Jun 14, 2010 7:38am
Re: Scared very undead
This one is right in my wheelhouse. I am only going to address this from a military strategy standpoint and not take "sides".
The Saudis despise Iran marginally less than Israel and are very nervous about a nuclear armed Iran. As well they should be. William Tell (and other forum history buffs) may be able to provide a more accurate historical perspective, but Iran is Persian, the Saudis are Arab. You have to go a long way back before the paths cross. Probably within a few generations of Abraham. And they haven't liked each other since then.
(Please someone, correct me if I have oversimplified)

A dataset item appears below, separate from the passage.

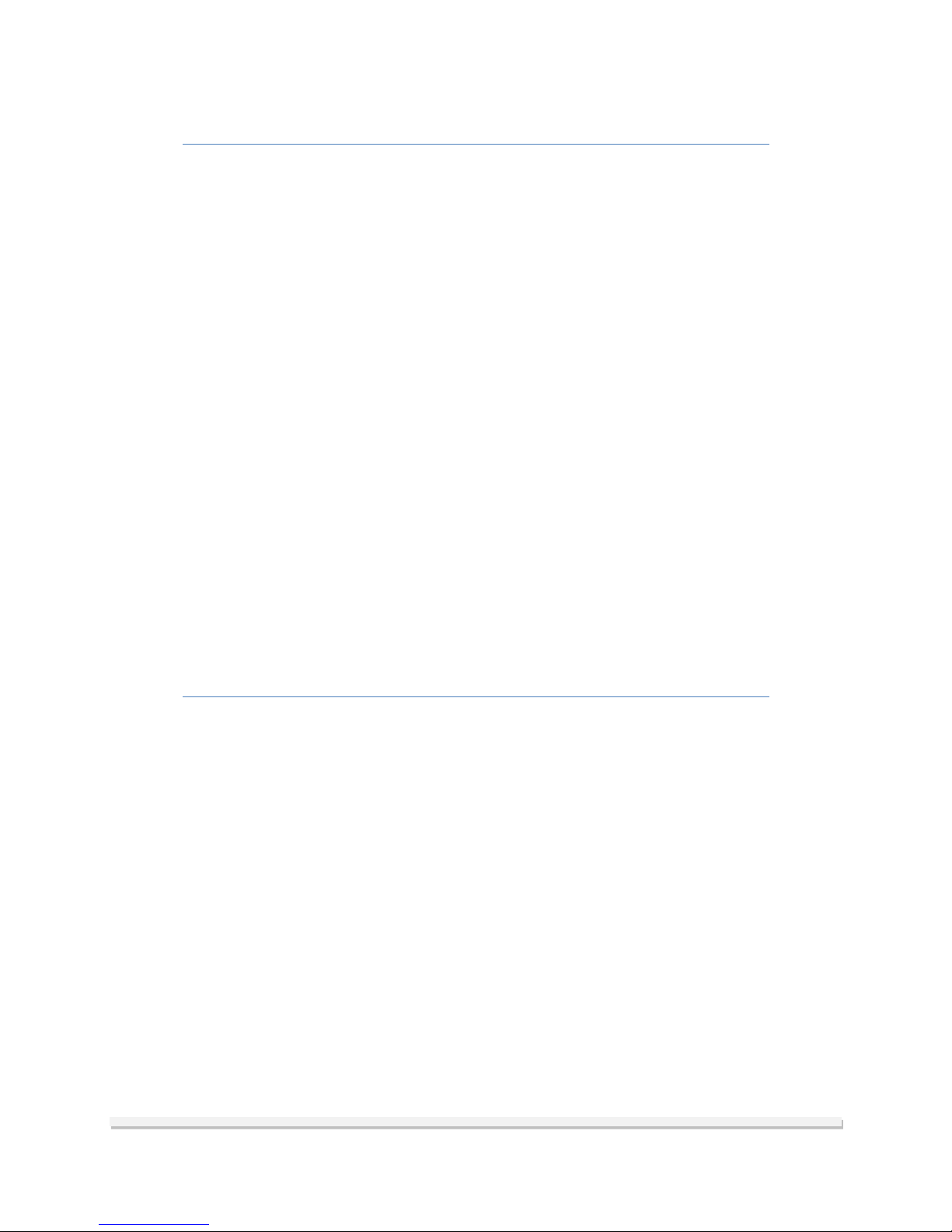This screenshot has height=1232, width=952.
Task: Click the right end of lower blue line
Action: pos(767,697)
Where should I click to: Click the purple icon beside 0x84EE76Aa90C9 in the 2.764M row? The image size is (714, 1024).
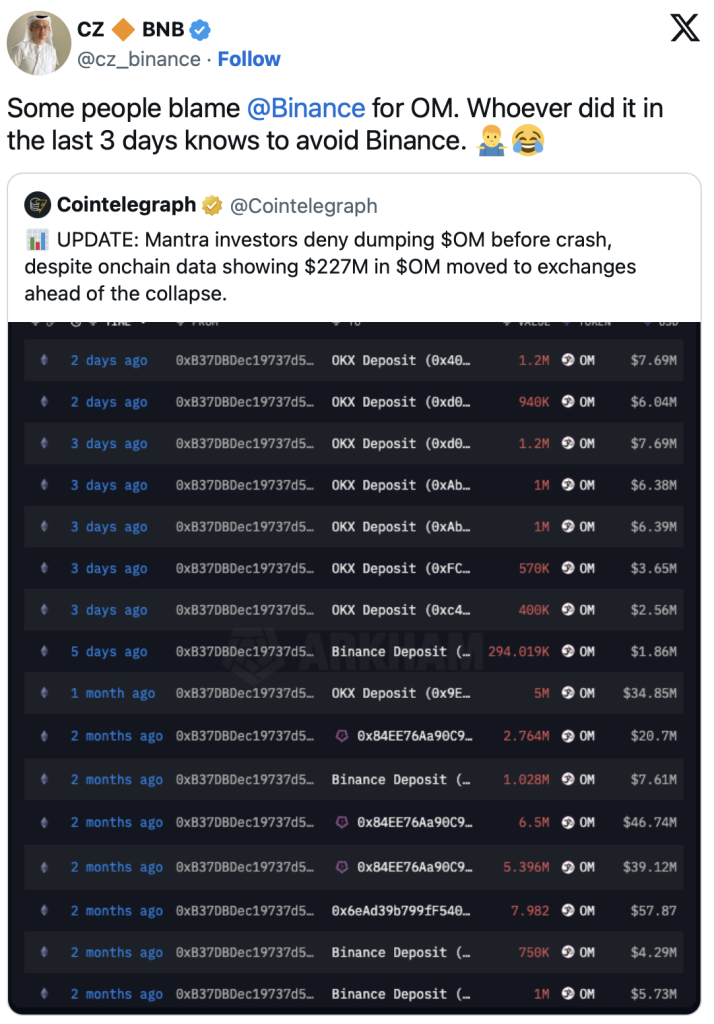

This is likely another move in the giant diplomatic chess game that is the Middle East. The Saudis send a message to Iran that they will allow Israeli overflight - action without direct action. Air corridors through Iraq is a no-go from our standpoint. That would be viewed as direct support to the Israelis. So our chess move is inaction without action. I do wonder whos move came first - ours or the Saudis.
As to your assertion that it would take 3 nukes to cap Israel, that just isn't true. Despite what you see in movies the immediate warfighting effects of an air burst or near surface burst are quite limited in range. Certainly not enough to hold Israel's sovereignty at risk. Israel is the only country in the Middle East with a nuclear arsenal AND the ability to deliver weapons on target with precision. Iran is at best several years away from developing a weapon - and then they would need to develop a viable delivery system.
Next comes a look at what a country's nuclear strategy might be. You have to assess what your potential adversary holds vital to their national security and devise a nuclear strategy to hold that at risk. Iran has a concentrated power structure - one or two weapons on target and you eliminate, or at the very least greatly reduce, the ability of the ruling clerics and government to govern. When you are the only nuclear player in the game, developing a strategy is pretty easy - target the other guy's leadership and Command and Control. It's only when you have multiple nuclear players that you get into the deterrence and stability models that lead to the Mutually Assured Destruction concept that shaped US and USSR/Russian strategies since the late 50s.
Now it appears as if the story is being retracted if not denied outright. Where there's smoke there's fire.
Another Knight takes Queen's Bishop?